I always feel the trailer hubs when stopping, they should be warm but not hot. On a new trailer I bought from a factory, I had to stop and readjust a bearing as it was installed too tight from the factory. The hub bearing was very hot compared to the other 3 (4 axle trailer). It just needed the nut to be backed off 1/2 turn.

Here is a trick us hot air balloonists have learned as we carry the balloons in enclosed trailers..being the balloons cost more than the trucks pulling them and I don't want to leave it on the road.
We have switched to auto tires vs trailer tires. Not one person has had a blow out or thrown tread since switching, and most tow many thousands of miles between states. I know the tire dealers say it won't work. But no flats since switching.

-Erik
 

Webfoot

New Member
If you go with the HF trailer, use one wheel as a spare and go to the next bigger four lug tire size. This will reduce bounce more than changing the springs. Also get the tires balanced as this will reduce chance of tire falure and trailer sway. Trailer has worked well for me although I keep in inside and don't use it in the winter (salt) so I don't know how metal would hold up to more extreem use. I would not recommend this trailer for rough for washboard roads. Also gotta slow way down crossing RR Tracks. One of these days I'll retro it with a shock absorber kit and make it a proper long distance trailer.
 

Memnar

Member
If you go with the HF trailer, use one wheel as a spare and go to the next bigger four lug tire size. This will reduce bounce more than changing the springs. Also get the tires balanced as this will reduce chance of tire falure and trailer sway. Trailer has worked well for me although I keep in inside and don't use it in the winter (salt) so I don't know how metal would hold up to more extreem use. I would not recommend this trailer for rough for washboard roads. Also gotta slow way down crossing RR Tracks. One of these days I'll retro it with a shock absorber kit and make it a proper long distance trailer.

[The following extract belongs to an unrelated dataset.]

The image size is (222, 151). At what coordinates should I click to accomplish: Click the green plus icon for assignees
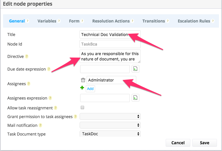click(82, 88)
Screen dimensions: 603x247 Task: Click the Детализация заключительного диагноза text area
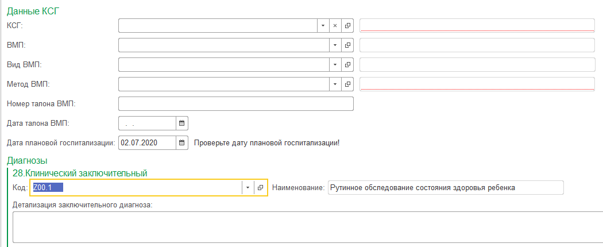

yea I have to agree- the trailer is made of the worst metal I have ever seen. The axle and hubs seem ok, but the rest is minimal. But ok for some uses..
-Erik
 

Webfoot

New Member
I've had mine for about 3 years. Not sure if the quality has slipped since then but coming from China it's probably a real grab bag as far as quality goes. Wheel bearings have seem to have held up OK, earlier buyers were not so lucky.
 

PMagnani

36474
The problem here though is you're cartopping the boat upside as opposed to upside down which is the best way to transport...unless I missed something! Good idea for short drives though.
 

Webfoot

New Member
The thing with car topping is you want the canoe/kyack etc. upside down so it does not fill with water if it rains. Can make the vehicle top heavy and it will too. As long as the drain plug is out it should be OK. I would not want to car top a waterlogged SF though. SUV + Waterlogged SF = Capsized SUV.
 

sunstorm87

New Member
Well, i'd love to say that it is possible to carttop a sunfish upside down by yourself, but it would be pretty difficult. I would imagine you would need to place the rollers far apart to support the edges as you roll it up, and get an extra set perhaps for the trunk hood. And you have to be careful not to slam the ratcheting block or the v-shaped deck coaming on your roof rack while rolling it up. Oh and a good mast down cover will solve the problem of water getting in the boat while carttopped :). Anywho...ive been thinking of figuring out a way to put it upside down, so ill try it tomorrow and see if it works solo with just two rollers...because if you add another pair of those things you mine as well buy a Trailex SUT 200, because the cost is going to creep up for such a complicated system.

BC
 

sunstorm87

New Member
Well, I tried carttopping it solo with the hull up towards the sky, deck down...very difficult if you plan to roll it up the roof, which is the only way. Not only are there too many obstructions on the deck, but the rollers are not high enough to clear the roof rack of the obstructions. So I would say you would always need another person if you were to put it deck down on the racks, unless you plan on really damaging your boat.